Other models in which agencies can apply to participate
These are some of the models in which agencies can apply to participate:
Primary Care First Model: Seriously Ill Population (SIP)
This five-year model targets chronically ill patient populations who have fragmented care, which means the beneficiary lacks a primary care physician. It currently applies to only 26 geographic regions across the country and has a per-member, per-month payment methodology with the opportunity for bonus payments.
Keep in mind that patients cannot be in the SIP benefit for longer than a year. After which, they need to either choose to go back to primary care or transition into hospice. Therefore, this model may be of interest to hospice organizations within the 26 regions since a hospice can service a patient that can then transition into hospice care.
The Primary Care First Model’s Seriously Ill Population (SIP) component was previously delayed until April 1, 2021, due to the impacts of the ongoing public health emergency. CMS has since announced that the SIP component of the model is currently on hold and under review until further notice.
Direct Contracting Model: Professional, Global, and GEO Options
The Direct Contracting Model Professional and Global risk-sharing options (five-year demonstration) are accountable care organization (ACO), risk-sharing type model options where home health or hospice providers can contract with participating direct care entities (DCEs) as preferred or participating providers based on their participation status—and will share in shared profit/losses. On April 8, 2021, CMS announced the 53 organizations participating in performance year 2021 of the Global and Professional Direct Contracting Model which started on April 1, 2021.
A third risk-sharing option, the GEO option, is targeted for CY 2022 implementation. However, unlike the global and professional options, the GEO option requires DCEs to take financial risk for a portion of all patients in a geographic area rather than only for Medicare FFS beneficiaries seeing specific providers. This option allows various waivers and benefit enhancements such as a waiver of the home health homebound requirement and the three-day SNF rule; offering enhanced benefits such as palliative/curative care and asynchronous telehealth services may be of high interest to home health and hospice providers in the GEO areas.
How can providers demonstrate their value to market themselves to value-based entities?
A good first step for providers is to identify their value proposition by identifying the impacts of their services in an outcomes-driven manner, focusing on service impacts that move the needle on costs, quality of care, and consumer satisfaction. If you are looking to win an opportunity to partner with an ACO, or contract with a managed care organization (MCO), look at how you can decrease per-beneficiary costs while impacting favorable quality outcomes, in addition to helping improve consumer satisfaction or care experience scores—which are very important, as they help enroll more beneficiaries into the ACO or MCO.

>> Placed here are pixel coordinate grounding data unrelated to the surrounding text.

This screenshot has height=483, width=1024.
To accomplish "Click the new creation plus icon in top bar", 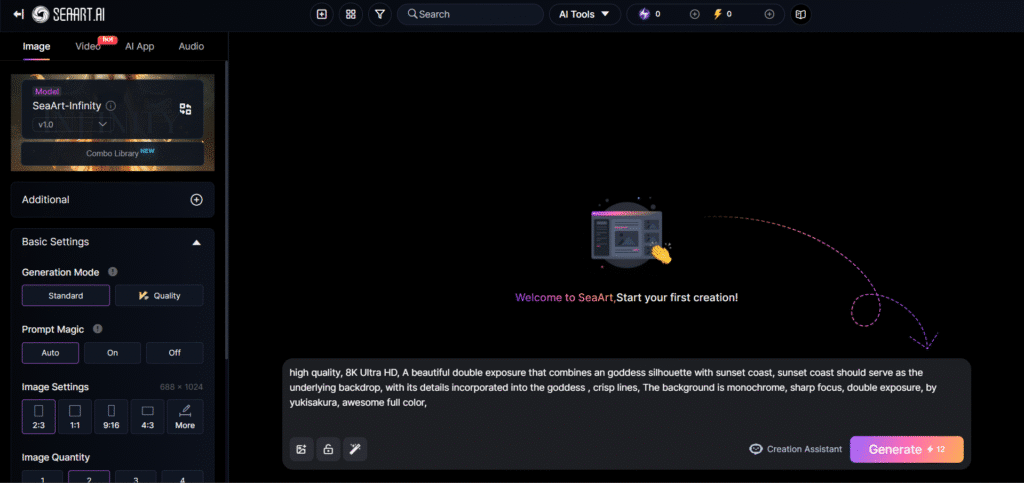I will 321,14.
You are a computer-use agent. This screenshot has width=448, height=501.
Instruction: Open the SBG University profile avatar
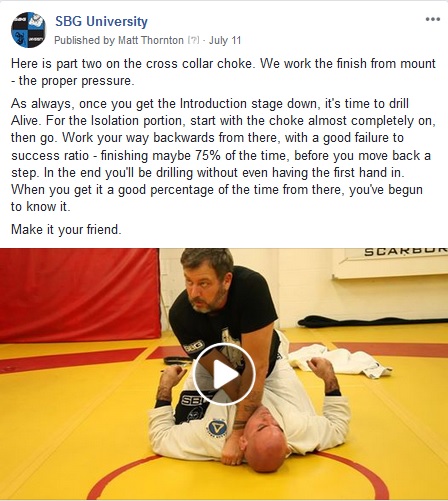(x=28, y=30)
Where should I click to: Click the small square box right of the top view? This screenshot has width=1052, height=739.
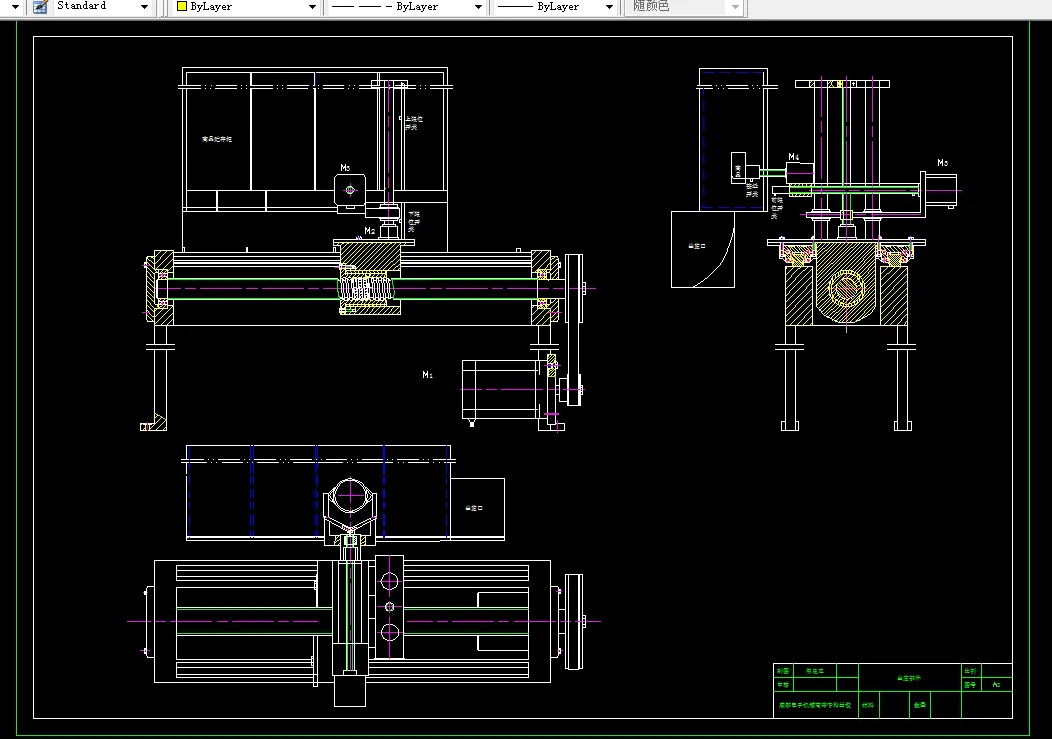click(476, 508)
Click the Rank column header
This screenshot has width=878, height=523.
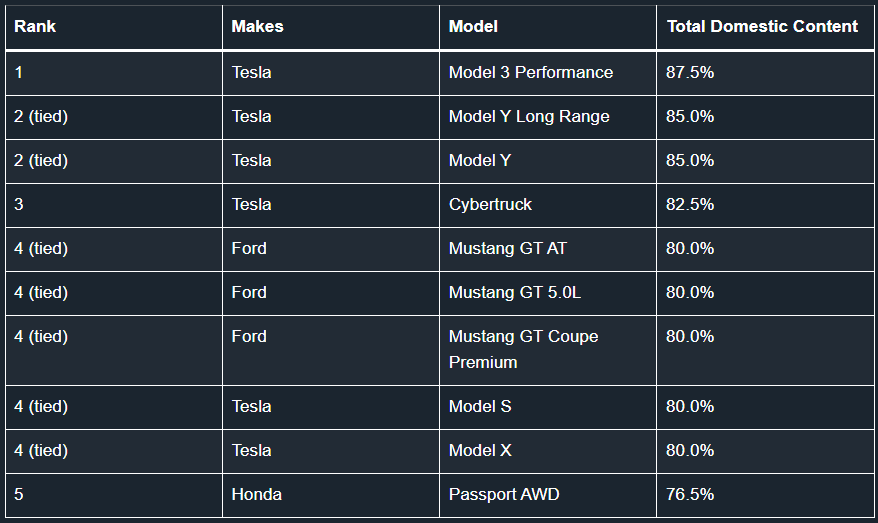pos(114,27)
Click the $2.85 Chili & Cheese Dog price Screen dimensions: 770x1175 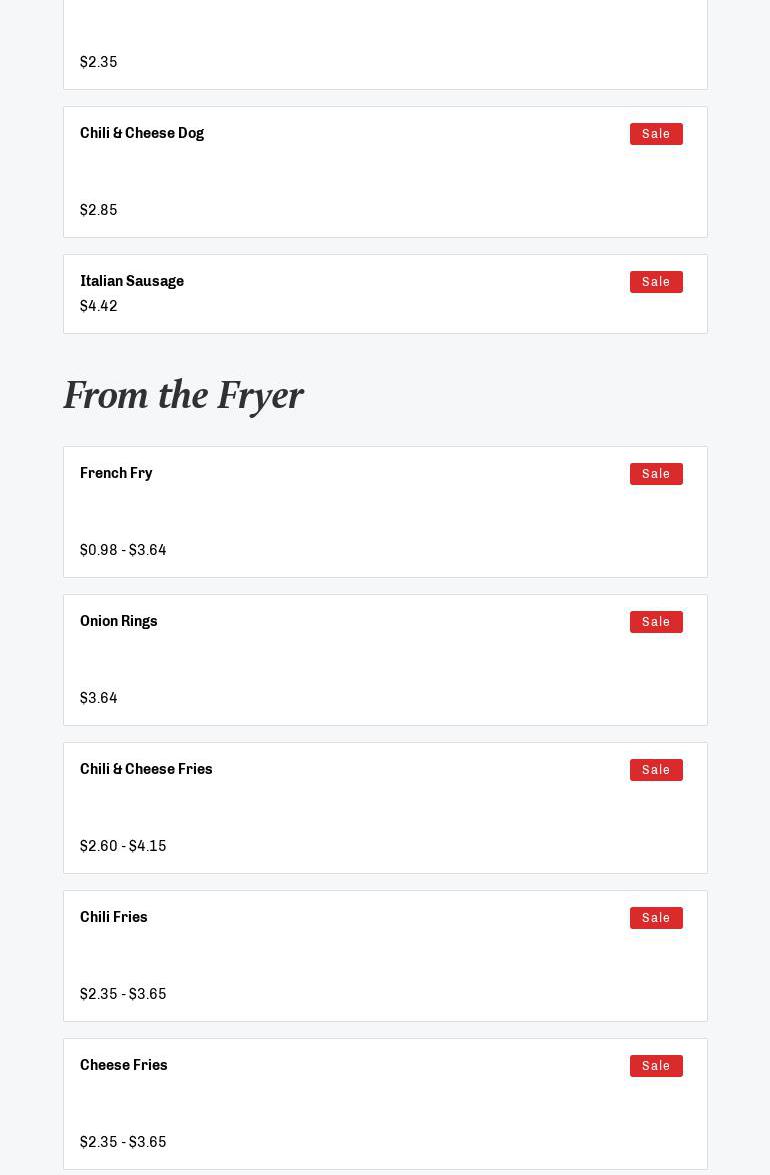[x=99, y=210]
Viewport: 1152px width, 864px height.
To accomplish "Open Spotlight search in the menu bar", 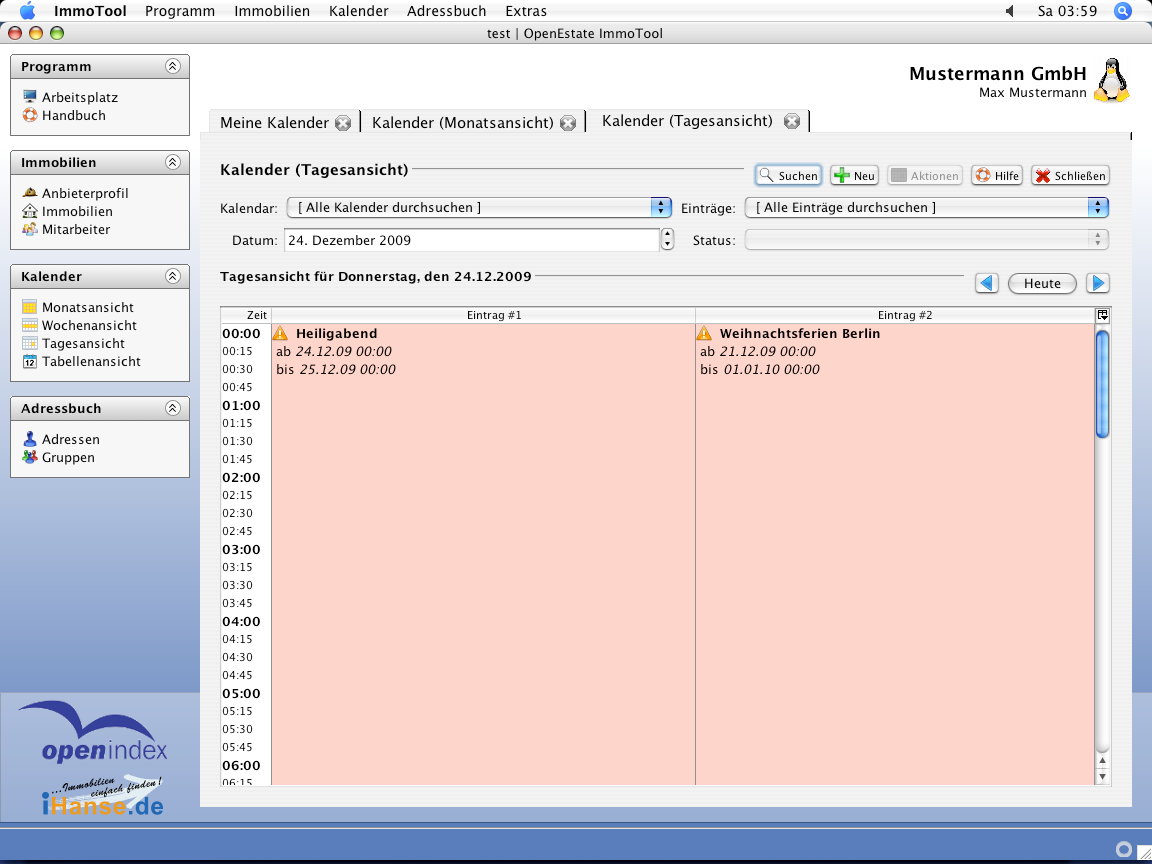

Providers need to look at their existing programs and consider how they impact outcomes, such as reducing hospital admissions, preventing falls, or improving medication compliance—all of which will garner the attention of value-based entities, particularly as medication-related issues and falls are two of the leading reasons for costly hospitalizations in the elderly and chronically ill.
And last, once a provider has identified what they’re offering, they need to identify the metrics that show value and the ability to assess and develop their data. That is where having strong analytics within your EMR is important.